▶ **Document text**:
Re: Kudu hashes and Java hashes

2018-08-28 Thread Dan Burkert
I'm only aware of one reason you'd want to pre-partition the data before
inserting it into Kudu, and that's if you are sorting the input data prior
to inserting.  Having a way to map a row to a partition means the sort step
can be done per-partition instead of globally, which can help reduce memory
usage.  Impala does this via the C++ KuduPartitioner

API, but there isn't yet a Java equivalent.

- Dan

On Tue, Aug 28, 2018 at 9:58 AM, William Berkeley 
wrote:

> > 1. We have multiple Kudu clients (Reducers).
>
> Would it be better if each one has a single session to a single tablet
> writing large number of records,
>
> or multiple sessions writing to different tablets (total number of records
> is the same)?
>
>
> The advantage I see in writing to a single tablet from a single reducer is
> that if the reducer is scheduled locally to the leader replica of the
> tablet then one network hop is eliminated. However, the client, AFAIK,
> doesn't offer a general mechanism to know where a write will go. If the
> table is purely range partitioned it is possible, but not if the table has
> hash partitioning. Since leadership can change at any time, it wouldn't be
> a reliable mechanism anyway. To compare, Kudu does offer a way to split a
> scan into scan tokens, which can be serialized and dehydrated into a
> scanner on a machine where a suitable replica lives.
>
>
> So it doesn't really matter, as long as there are a good enough number of
> rows for most of the tablets being written to, so that the execution time
> isn't dominated by roundtrips to n servers (vs. to 1 server).
>
>
> Are you seeing a specific problem where Kudu isn't as fast as you
> anticipated, or where reducers writing to many tablets is a bottleneck?

▶ **Data supplied**:
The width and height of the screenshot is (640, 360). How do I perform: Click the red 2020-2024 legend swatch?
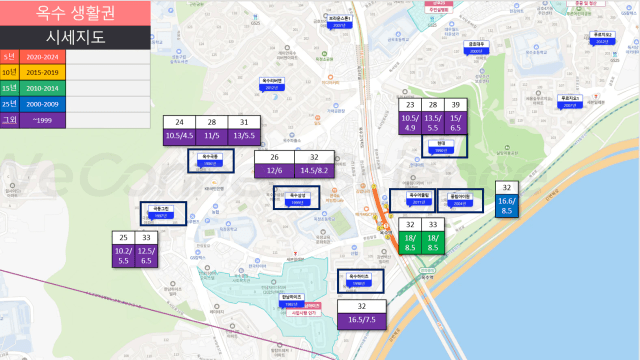[42, 57]
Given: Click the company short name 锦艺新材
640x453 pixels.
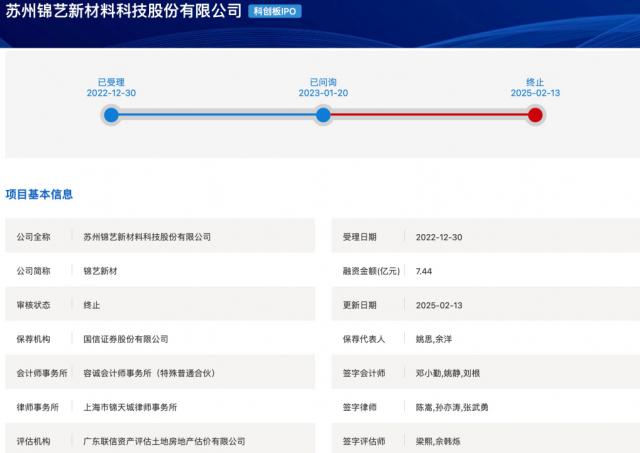Looking at the screenshot, I should click(101, 271).
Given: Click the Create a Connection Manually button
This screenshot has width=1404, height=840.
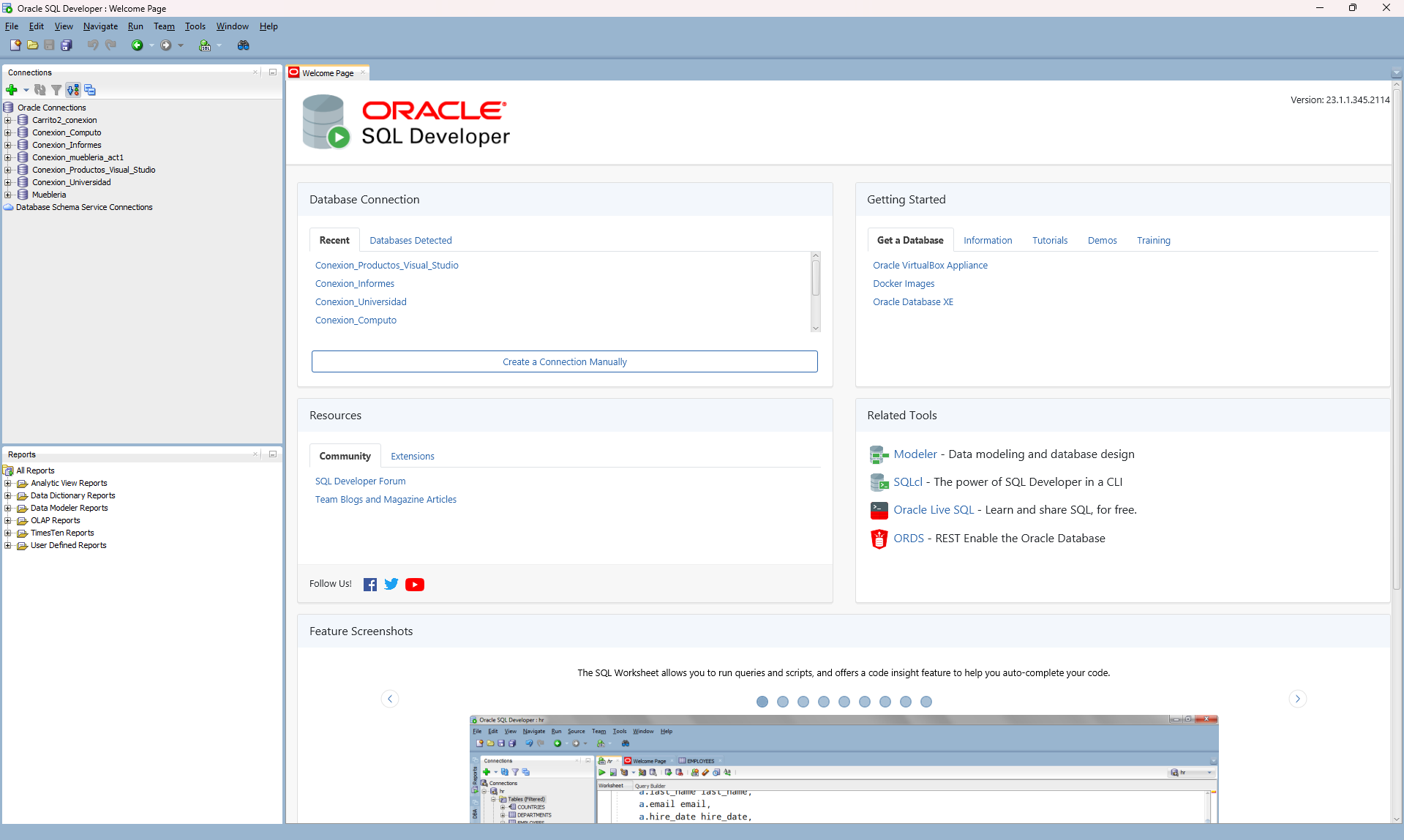Looking at the screenshot, I should tap(564, 361).
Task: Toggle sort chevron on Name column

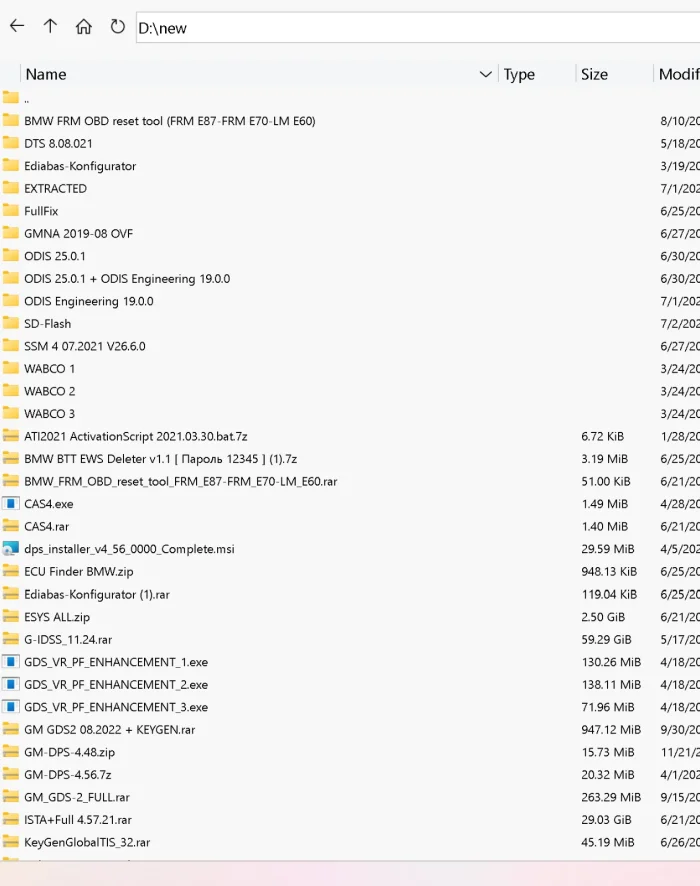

▶ **What this task involves**: In the thread on Kudu and Java hashes, translate this sentence into Spanish: "Since leadership can change at any time, it wouldn't be a reliable mechanism anyway." The material above has no connection to the thread on Kudu and Java hashes.

▶ **Written solution**: Dado que el liderazgo puede cambiar en cualquier momento, de todos modos no sería un mecanismo fiable.